Debbie: I believe military kids silently serve our country each and
every day. They support their parents and/or loved ones’ military obligations,
knowing they can be in harm’s way at any time. They have patriotic pride even
when they have to make personal sacrifices. They show bravery when they face
moving, going to a new school, and not having their parent around to celebrate
important moments due to a military obligation. Many of their peers don’t
understand the personal sacrifices they make.

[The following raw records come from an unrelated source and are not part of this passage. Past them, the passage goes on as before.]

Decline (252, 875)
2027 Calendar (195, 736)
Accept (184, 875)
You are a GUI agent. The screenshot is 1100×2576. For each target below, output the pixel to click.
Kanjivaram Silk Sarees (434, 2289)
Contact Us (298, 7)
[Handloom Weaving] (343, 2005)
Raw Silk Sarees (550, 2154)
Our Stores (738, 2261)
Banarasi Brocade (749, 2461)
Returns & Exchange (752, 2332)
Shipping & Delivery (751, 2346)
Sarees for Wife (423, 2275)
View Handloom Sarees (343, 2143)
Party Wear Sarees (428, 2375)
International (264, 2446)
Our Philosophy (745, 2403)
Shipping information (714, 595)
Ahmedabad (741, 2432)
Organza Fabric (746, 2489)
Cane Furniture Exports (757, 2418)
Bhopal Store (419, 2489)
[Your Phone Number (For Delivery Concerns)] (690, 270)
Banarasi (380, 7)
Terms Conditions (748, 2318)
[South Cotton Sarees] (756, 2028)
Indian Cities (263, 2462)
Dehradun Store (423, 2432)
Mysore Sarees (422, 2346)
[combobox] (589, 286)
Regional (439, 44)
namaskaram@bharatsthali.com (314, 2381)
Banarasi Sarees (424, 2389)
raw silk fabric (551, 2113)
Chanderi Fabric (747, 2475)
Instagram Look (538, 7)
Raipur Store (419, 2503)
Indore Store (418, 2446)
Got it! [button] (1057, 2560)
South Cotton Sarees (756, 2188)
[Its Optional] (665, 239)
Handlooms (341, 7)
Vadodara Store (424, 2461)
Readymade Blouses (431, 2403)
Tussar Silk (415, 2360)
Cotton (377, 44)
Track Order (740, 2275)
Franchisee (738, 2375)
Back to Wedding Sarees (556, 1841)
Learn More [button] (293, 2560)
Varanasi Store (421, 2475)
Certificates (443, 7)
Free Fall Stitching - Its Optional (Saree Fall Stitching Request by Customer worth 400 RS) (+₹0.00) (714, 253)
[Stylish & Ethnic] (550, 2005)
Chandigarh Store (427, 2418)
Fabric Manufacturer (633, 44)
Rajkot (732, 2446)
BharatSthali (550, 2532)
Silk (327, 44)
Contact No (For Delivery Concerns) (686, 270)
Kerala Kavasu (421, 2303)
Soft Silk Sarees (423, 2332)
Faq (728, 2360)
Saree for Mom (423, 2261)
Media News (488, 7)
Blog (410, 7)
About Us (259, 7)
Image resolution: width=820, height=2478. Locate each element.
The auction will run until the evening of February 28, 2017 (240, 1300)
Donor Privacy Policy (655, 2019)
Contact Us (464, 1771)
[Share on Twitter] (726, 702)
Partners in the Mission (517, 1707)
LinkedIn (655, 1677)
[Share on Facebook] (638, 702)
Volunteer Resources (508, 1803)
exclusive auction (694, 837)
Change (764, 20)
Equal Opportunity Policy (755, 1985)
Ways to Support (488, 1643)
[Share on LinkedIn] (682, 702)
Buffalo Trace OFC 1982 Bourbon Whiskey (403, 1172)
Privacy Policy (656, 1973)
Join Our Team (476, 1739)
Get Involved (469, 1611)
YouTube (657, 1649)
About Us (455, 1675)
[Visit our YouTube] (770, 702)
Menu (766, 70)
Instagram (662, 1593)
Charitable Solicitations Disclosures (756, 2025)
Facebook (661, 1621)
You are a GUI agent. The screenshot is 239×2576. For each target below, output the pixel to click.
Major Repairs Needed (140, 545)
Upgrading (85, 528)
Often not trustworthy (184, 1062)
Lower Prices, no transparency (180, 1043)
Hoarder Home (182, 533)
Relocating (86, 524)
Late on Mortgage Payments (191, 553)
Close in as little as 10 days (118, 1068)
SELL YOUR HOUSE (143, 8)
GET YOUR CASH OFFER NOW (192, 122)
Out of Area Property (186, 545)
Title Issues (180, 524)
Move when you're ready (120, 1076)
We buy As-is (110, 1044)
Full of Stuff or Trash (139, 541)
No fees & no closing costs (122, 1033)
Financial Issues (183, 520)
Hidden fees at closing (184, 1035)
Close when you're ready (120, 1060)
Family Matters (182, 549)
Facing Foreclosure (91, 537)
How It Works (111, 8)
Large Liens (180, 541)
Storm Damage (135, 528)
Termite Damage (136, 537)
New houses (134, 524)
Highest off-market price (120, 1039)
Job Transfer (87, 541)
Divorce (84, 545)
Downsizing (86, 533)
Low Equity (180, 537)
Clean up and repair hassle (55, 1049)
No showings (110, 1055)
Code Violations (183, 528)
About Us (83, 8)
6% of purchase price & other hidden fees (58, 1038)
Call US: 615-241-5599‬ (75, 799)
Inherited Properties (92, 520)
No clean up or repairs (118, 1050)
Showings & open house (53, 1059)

How do you think your granddaughters were impacted by their mom’s time
in the Air Force?
Debbie: My daughter still serves in the Air Force. My
granddaughters said the most difficult times being military children included being
separated from their mother, moving, having to make new friends in school, and attending
after-school activities.
How do you think leaving her children with you impacted your daughter
when she deployed?
Debbie: My
daughter told me it was so difficult leaving her children, but knowing my
husband and I were caring for them made it bearable. She knew she had a happy
childhood and her children were in good hands so she could focus on her
mission. The hardest part for my daughter was when she returned from
deployment. The children had grown up and physically changed. Bailey lost 8
teeth!
What’s something not
many people know about military kids?
Debbie: They
worry about their parents’ safety and well-being. Military children are more
knowledgeable about current events too. They have a better understanding of
others as well. They also want their parents to be proud of them when they’re apart.
Military kids support each other and enjoy giving back to their community too.